Most tumors continuously shed cells; many die, but some survive, circulating throughout the body, settling elsewhere, and forming new, metastatic tumors. To effectively treat patients with metastatic cancer, physicians must pinpoint where these cells originally came from, but in three to five percent of cases a standard diagnostic workup fails to do so.1 This disease state is called cancer of unknown primary (CUP), and prognosis for those who have it is often grim. In these cases, doctors choose therapies according to the cancer’s most likely original site, but they may choose incorrectly. Alternatively, they can use broader treatments that are less effective and have more side effects compared to targeted ones. As a result, these cancers often quickly progress, and patient survival is only six to 16 months.2
Intae Moon, a PhD student at the Massachusetts Institute of Technology (MIT) and the Dana-Farber Cancer Institute in Alexander Gusev’s laboratory, wanted to come up with a way to easily diagnose CUP’s primary site. Next generation sequencing (NGS) can identify a tumor’s mutations and help determine the cancer type, but the amount of mutation data generated can be too vast for a physician to sift through during an initial diagnosis. Therefore, clinicians typically use NGS only after they identify the cancer type to pinpoint specific mutations for targeted therapies. NGS has also not been well-investigated for clinical diagnosis and prognosis of CUP. To address this, Moon and his colleagues developed a machine learning model called OncoNPC (Oncology NGS-based Primary cancer-type Classifier) to efficiently sift through large amounts of complex mutation data.3 The study, published in Nature Medicine, uses an algorithm called XGBoost, which zooms in on parts of the DNA to search for patterns of genetic mutations most linked to various types of cancers.

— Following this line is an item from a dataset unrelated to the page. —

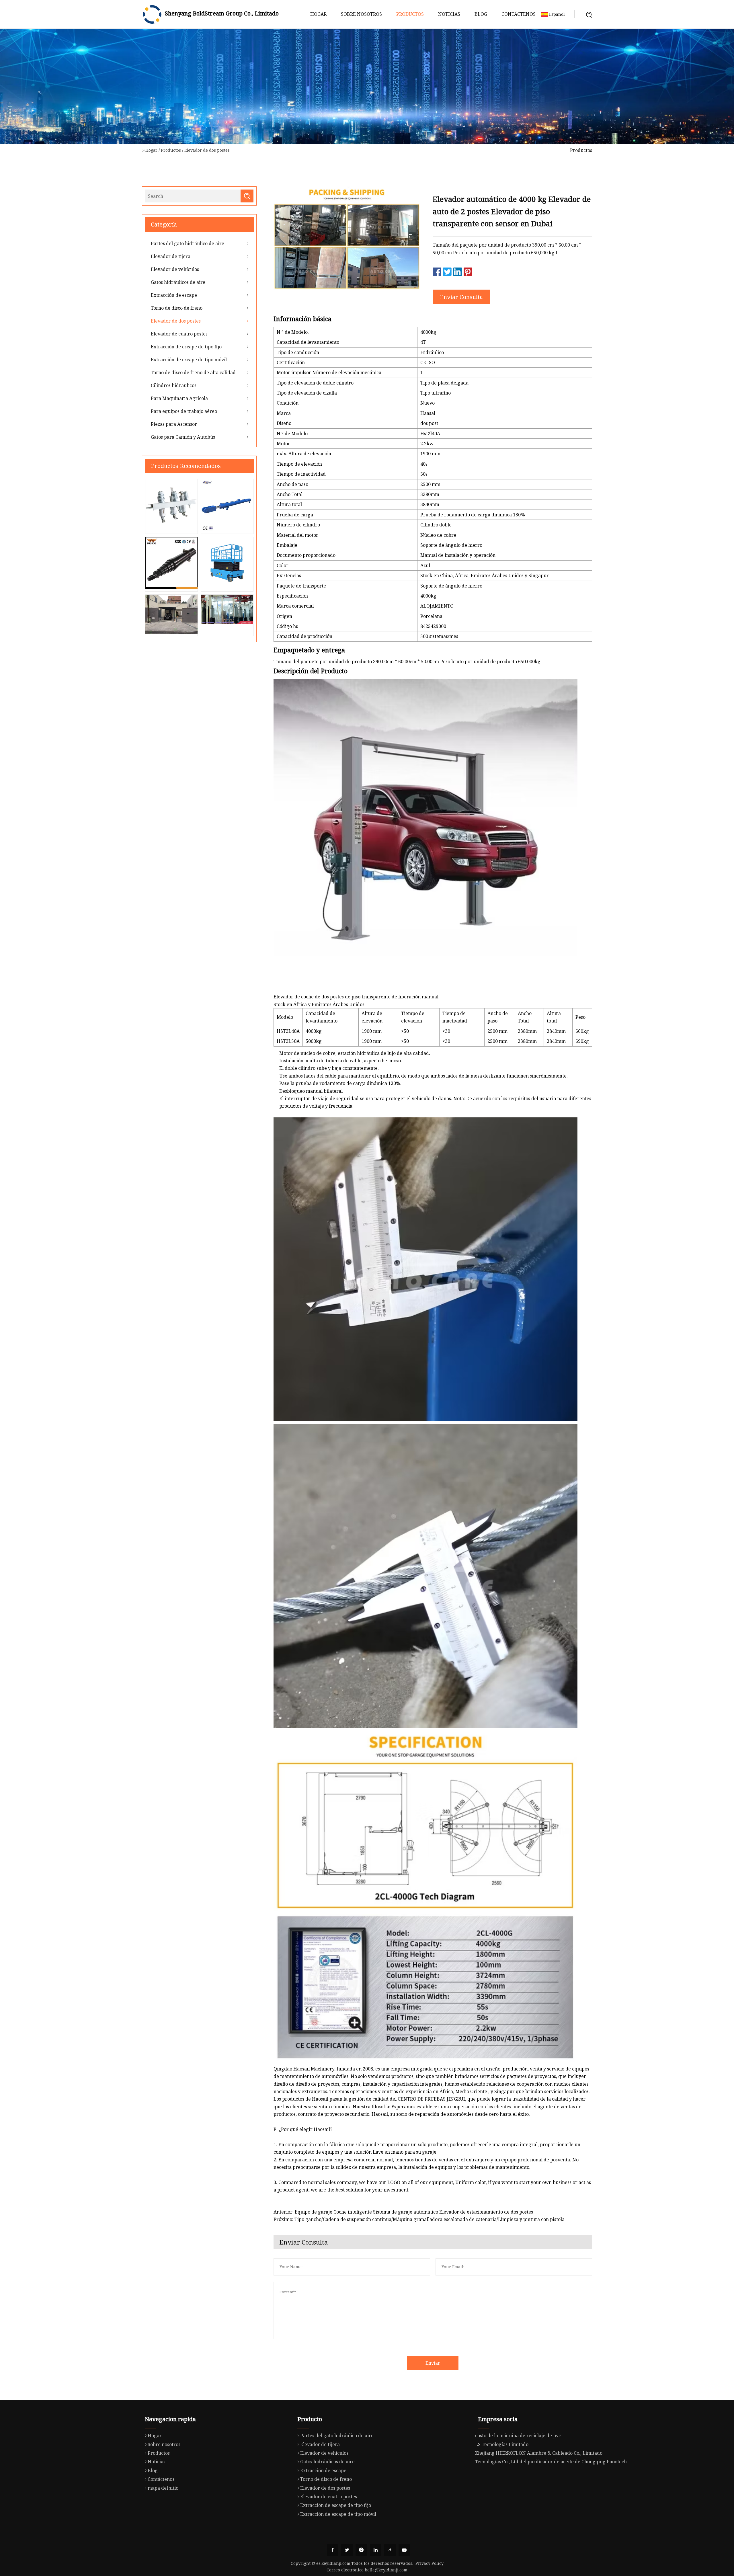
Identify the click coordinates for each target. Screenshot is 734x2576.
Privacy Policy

Using NGS data from 36,445 tumor samples with known primary cancers, the researchers ran OncoNPC to search for genetic mutations, copy number alterations, and mutational signatures. The model also included patient age and biological sex from their electronic health records. The team trained the model on data from three different cancer centers across the US to link certain genetic signatures with one of 22 different cancer types. After training, they tested OncoNPC on data they previously removed from the training sequence. “OncoNPC managed to correctly identify the origins of known tumors about 80 percent of the time,” said Moon in an email. “When we focused on high-confidence predictions, which made up around 65 percent of all cases, the model's accuracy jumped to an impressive 95 percent,” though it was slightly less precise with rare cancers.

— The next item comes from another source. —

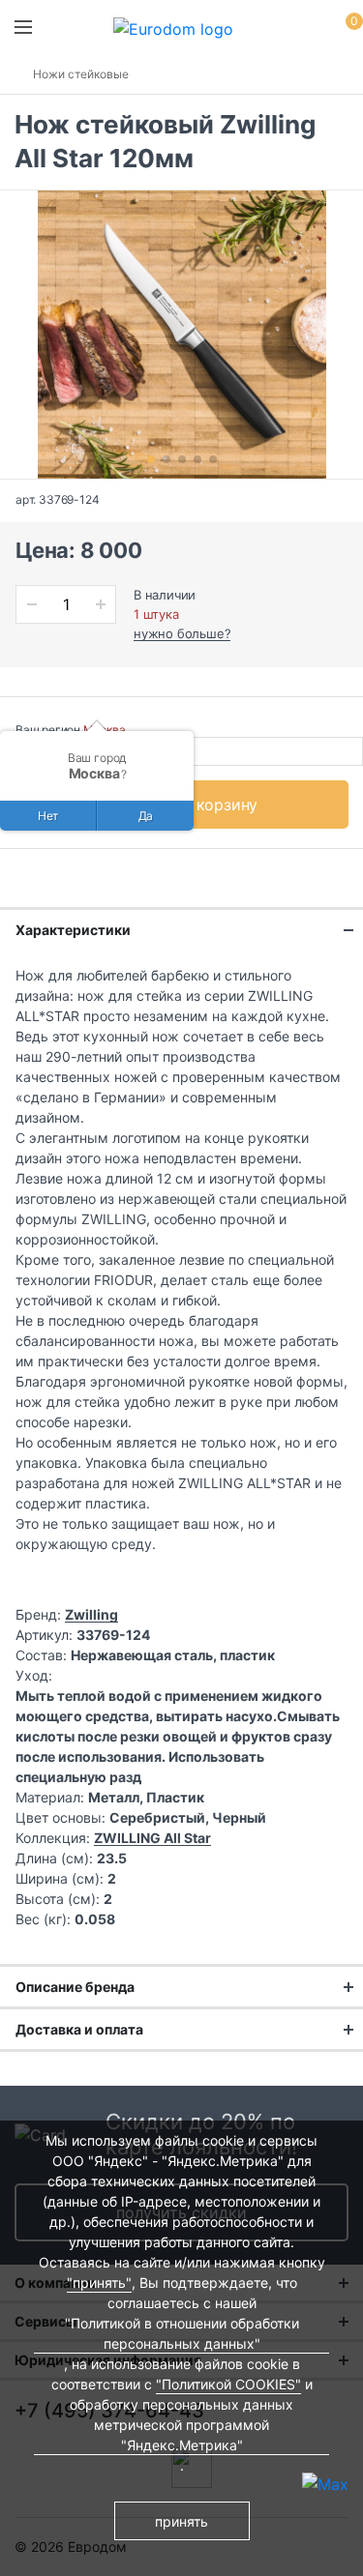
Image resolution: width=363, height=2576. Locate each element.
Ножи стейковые (81, 74)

The researchers then applied OncoNPC to tumors from 971 patients with CUP who were treated at the Dana-Farber Cancer Institute. OncoNCP classified 41.2 percent of the CUP tumors with high confidence. The team also examined and determined which genetic features were most salient for identifying each cancer type, information that is clinically and biologically valuable given the mysterious nature of CUP tumors.
Because the actual locations of the primary tumor sites were unknown, the model’s accuracy was determined by checking the results against each person’s NGS data to see if they had a genetic predisposition for a certain type of cancer. The researchers found that the model’s predictions closely matched the cancer type indicated most strongly by these inherited mutations.
To see if treating a patient according to OncoNPC predictions would increase their survival, the team retrospectively looked at 158 patients with CUP who received their first treatment at Dana-Farber. A certified oncologist manually reviewed patients’ charts to see whether they were treated according to the OncoNPC cancer type predictions. The researchers found that patients with CUP whose first palliative treatment—based on their physician’s educated guess—was in line with their OncoNPC prediction had significantly better survival than those who were not treated according to OncoNPC.
The researchers hope to expand the model to work with more patients and cancers. “While the model did show decent performance for patients of other ethnic backgrounds, we recognize the need for more in-depth research to confirm that it's effective across a diverse range of patients,” said Moon. In addition, the model looked for only the 22 most common cancer types; if the CUP comes from another site, the model could not identify it.
Still, OncoNPC could soon help doctors make difficult treatment decisions. “If a hospital uses NGS tumor sequencing, they should be able to incorporate it as an additional source of information for the oncologist,” said study senior author Alexander Gusev in an email.
“What is unique in this paper is that they used routine testing data that is used in the clinic,” said Edwin Cuppen, a cancer biologist at University Medical Center Utrecht, who was not involved in this study. “These are a separate class of tumors. We don’t understand what makes these tumors atypical, but we do know that the prognosis of these patients typically is much worse. So, a prediction for a big chunk of the patients is a big step forward.”
Reference:
- Pavlidis N, Fizazi K. Carcinoma of unknown primary (CUP). Crit Rev Oncol/Heamtol. 2009;69(3):271-8.
- Varadhachary GR, Raber MN. Cancer of unknown primary site. N Engl J Med. 2014;371(8):757-65.
- Moon I, et al. Machine learning for genetics-based classification and treatment response prediction in cancer of unknown primary. Nature Medicine. 2023;29:2057-2067.